Linked List: April 12, 2013

Berlin Airport Fiasco an Embarrassment for Germans 

Kirsten Grieshaber, reporting for the AP:

German media have tracked down a list of tens of thousands of technical problems. Among them: Officials can’t even figure out how to turn the lights off. Thousands of light bulbs illuminate the gigantic main terminal and unused parking lots around the clock, a massive energy and cost drain that appears to be the result of a computer system that’s so sophisticated it’s almost impossible to operate.

“Sophisticated” is the wrong word for a system like this.

How the Banner Ad Was Born 

Brian Morrissey, Digiday:

Back in the fall of 1994, Bill Clinton was nearly midway through his first term, Ace of Base was at the top of the charts, and the Web was in its infancy. Businesses were just waking up to the power of the Internet as a commercial platform. In California, the staff at Hotwired — the Internet offshoot of Wired — contemplated how exactly to pay the writers it hired.

The Disruptive Potential of Native Advertising 

Felix Salmon:

In that sense, TV ads are truly native; the way you consume a TV ad is the same as the way you consume a TV show. Similarly, long copy print ads are native, for the same reason. And the ultimate native ads are the glossy fashion ads in Vogue: in most cases, they’re better than the editorial, and as a result, readers spend as much time with the ads — if not more — as they do with the edit. […]

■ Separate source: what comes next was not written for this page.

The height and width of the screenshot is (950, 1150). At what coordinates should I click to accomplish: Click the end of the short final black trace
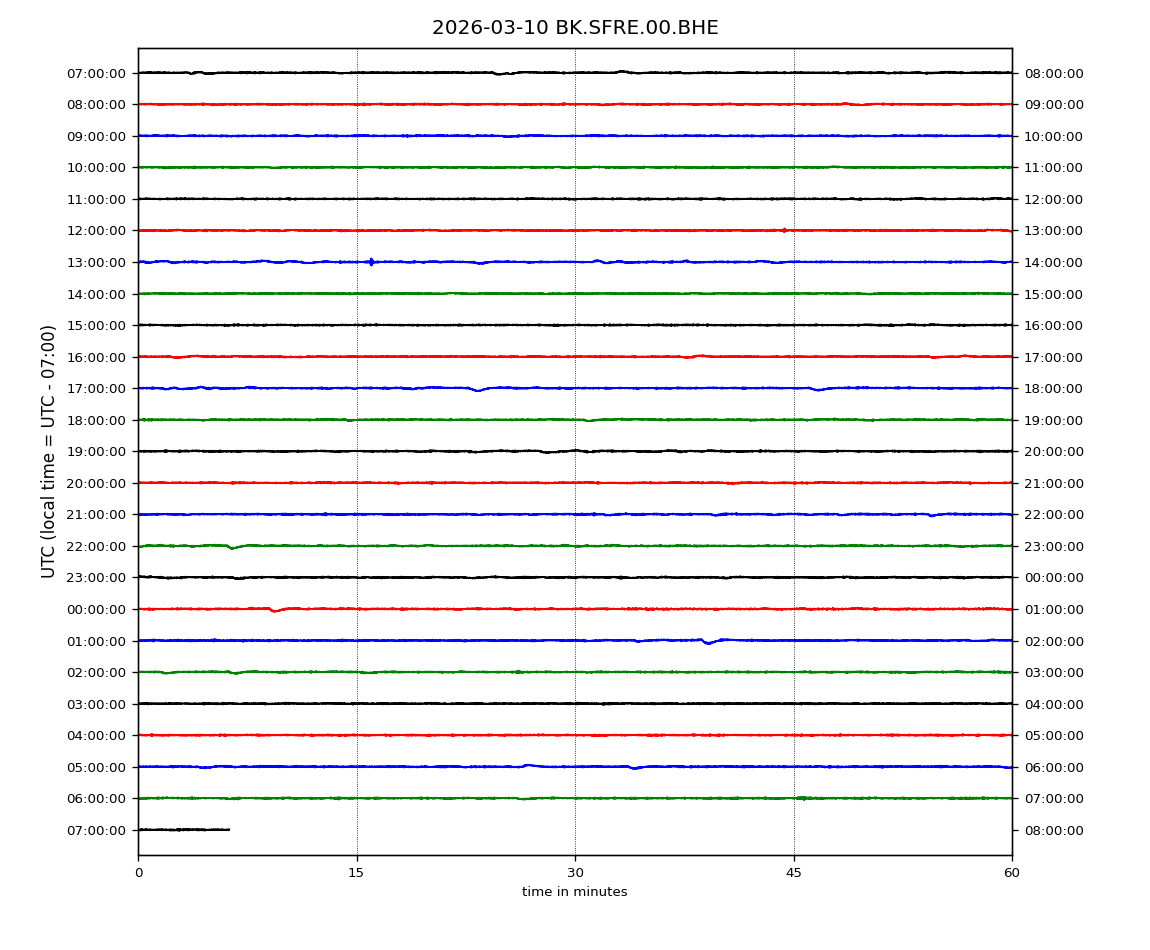(x=229, y=829)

In stark contrast to the increasing sophistication of web publishing, however, the overwhelming majority of web advertising is still based on standard IAB ad units which were introduced in 1996 and haven’t changed much since. We’ve all learned how to tune such things out, either mentally or technologically, with ad-blocker software. Banner ads are never engrossing, they’re never shareable, and insofar as they attract your attention they do so in an evil way, by animating or blinking or otherwise distracting you from whatever it is you are trying to read.

Eschewing traditional web advertising is the best business decision I’ve ever made.

David Pogue on Facebook Home 

David Pogue:

And there’s a more troubling question: Why?

The Facebook apps for both iPhone and Android are outstanding. They’re full-featured, beautifully designed, extremely popular. What does Home add, really? Yes, the ability to see incoming posts on your Home screen; you save one tap. But is it worth losing widgets, wallpaper, app folders and the Android status bar in the process?

Then there’s the weird new phone that comes with Home preinstalled — the HTC First. What’s the deal with this phone? It’s plastic, dull, uninteresting. It’s so generic, it should come in a plain white box that says PHONE on it.

From a practical standpoint, it seems very weird to me not to be able to check your battery life from the home screen.